Гром грянул в конце ноября. Ударили первые страшные морозы. Дров в тот год запасли мало — Савелий же трактор не купил, возить было не на чем. В избе стало стыло.
В тот вечер Савелий сидел у печи, чинил валенок. Катерина, закутанная в пуховый платок, ходила по комнате, как тигрица в клетке. Зубы у нее стучали. Она посмотрела на пустую печь, потом на Савелия, а потом ее взгляд упал на черный, блестящий гроб пианино.
В глазах Катерины вспыхнуло безумие. Она молча вышла в сени. Вернулась она с тяжелым плотницким колуном.
— Катя… ты чего? — Савелий отложил валенок.
— Греться будем, — страшным, звенящим голосом сказала жена и, перехватив топор поудобнее, шагнула к инструменту. — Сил моих больше нет! Сгнием тут с твоей музыкой!
Она с силой замахнулась. Тяжелый колун со свистом рассек воздух.
Савелий прыгнул как барс. Он бросился прямо под топор, закрывая грудью полированное дерево.
Удар пришелся Савелию в плечо. Топор был тупой, колун, поэтому он не разрубил кость, но ударил с такой силой, что Савелий охнул, побледнел и тяжело сполз по черной стенке пианино на пол. Фуфайка на плече стала быстро намокать темным.
Катерина выронила топор. Звон железа об половицы разорвал тишину.
— Савушка… — она зажала рот руками. — Савушка, Господи! Убила!
Савелий медленно поднялся. Лицо его было серым от боли, но глаза смотрели ясно и страшно.
— Не трожь, — прохрипел он. — Это не дрова, Катя. Это душа моя.

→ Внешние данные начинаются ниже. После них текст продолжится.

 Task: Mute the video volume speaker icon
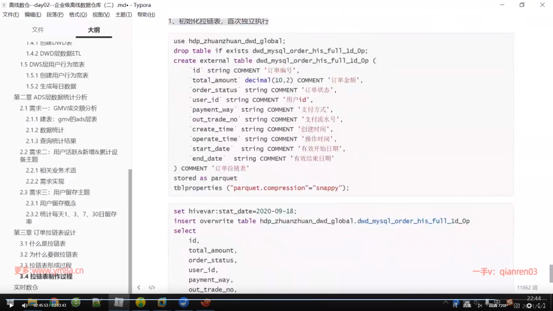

Он повернулся к инструменту. Открыл тяжелую крышку. И, не обращая внимания на кровь, которая текла по рукаву на пальцы, с силой опустил руки на клавиши.
Раздался звук.
В глухой, забытой Богом деревне, где пять лет не было света, в темной, выстуженной избе вдруг родился аккорд. Чистый. Громкий. Пронзительный.
Савелий не знал нот. Он играл так, как жила его душа — вразнобой, тяжело, с надрывом. Он бил по клавишам, извлекая из них грохот весеннего ледохода на Вычегде, вой зимней вьюги, тоску по чему-то несбыточному, огромному, красивому. И сквозь этот хаос вдруг прорвалась простая, хрустальная мелодия.
Катерина стояла на коленях посреди избы. Она слушала, как этот невероятный, божественный звук заполняет их убогую жизнь, вытесняя из нее грязь, холод и безнадегу. И вдруг она заплакала. Не от злости, не от страха. А от какой-то пронзительной, очищающей тоски.
— Зачем ты его купил, Сава? — всхлипывая, спросила она, глядя на мужа снизу вверх.
Савелий перестал играть. В наступившей тишине было слышно только, как трещит фитиль в керосиновой лампе.
— Я в райцентре мимо клуба шел, — тихо сказал мужик, не оборачиваясь. — А там из открытого окна вот так же играли. И я вдруг понял, Катя… Мы ж с тобой как скоты живем. Навоз, огород, поспали, померли. А на небе, Кать, звезды есть. Мне так тошно стало, так страшно, что я умру, и кроме навоза ничего не увижу. Я свет хотел в дом привезти. Хоть такой.
Катерина молча подползла к нему, уткнулась мокрым лицом в его здоровое плечо и обхватила руками.
За окном выла метель, занося снегом деревню без электричества. А в горнице, рядом с остывшей печью, возвышалось черное пианино — бессмысленное, нелепое и абсолютно прекрасное.